#### EXERCISE REQUIREMENTS:
[A] According to the plain concrete bearing calculator description, which ACI 318-19 section and table does the calculator check against?
[B] Pick up the plain concrete bearing calculator description after its final line and continue writing it.

#### SUPPLIED PASSAGE:

***

This calculator checks the nominal bearing strength of plain concrete per ACI 318-19 Section 14.5.6.1 and Table 14.5.6.1. It determines whether the supporting surface is wider on all sides than the loaded area, selects the governing equation accordingly, applies the strength reduction factor, and compares the design bearing strength against a factored bearing demand.

  • Structural engineer — verify plain concrete bearing capacity at column bases, pedestals, or bearing pads quickly without manually tracking which case from Table 14.5.6.1 governs.
  • Civil/structural designer — run rapid checks during preliminary design to confirm concrete compressive strength and loaded area selections are adequate before full documentation.
  • Plan checker or reviewer — audit the bearing check with full equation traceability, including the area ratio factor and the lesser-of comparison for the wider-support case.

This is an engineering-grade calculator built on CalcTree, with every intermediate value exposed for review, auditing, and integration into a broader project calculation package.

More Info on ACI 318-19: Plain Concrete – Nominal Bearing Strength (14.5.6.1)

***

#### SOURCE MATERIAL:

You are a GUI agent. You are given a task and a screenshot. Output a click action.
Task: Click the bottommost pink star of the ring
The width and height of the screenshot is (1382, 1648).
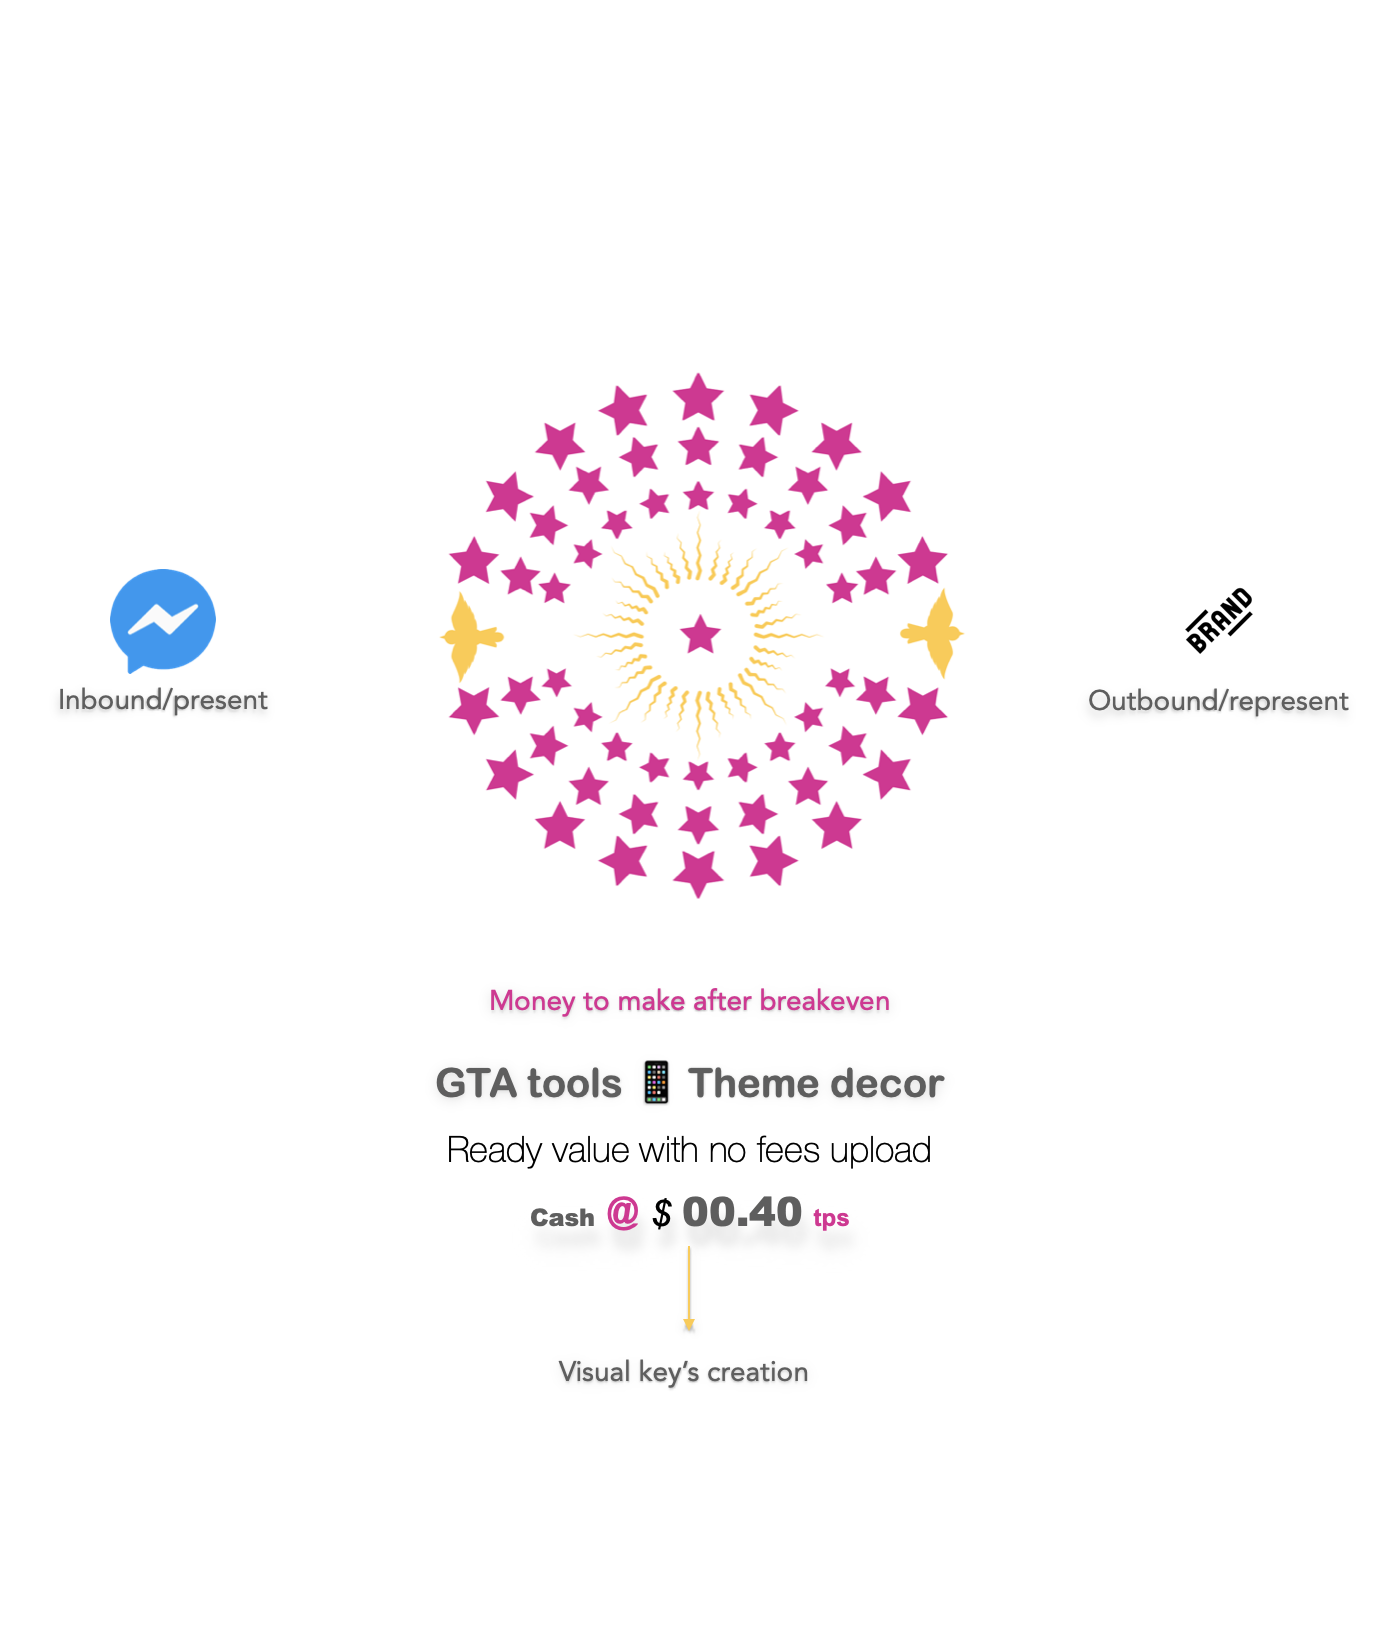pos(698,873)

***

#### PER-TASK ANSWERS:
[A] Section 14.5.6.1 and Table 14.5.6.1.

[B]
Inputs

The calculator requires five inputs. The concrete compressive strength and loaded area are the core material and geometric parameters driving all bearing strength expressions. The factored bearing demand is the applied load against which the design bearing strength is checked. The supporting surface area is only active when the supporting surface is wider on all sides than the loaded area — a Yes/No selection controls which case is evaluated. Finally, the strength reduction factor is user-defined, giving flexibility to apply the value appropriate to the design context, with ACI 318-19 specifying a value for plain concrete bearing.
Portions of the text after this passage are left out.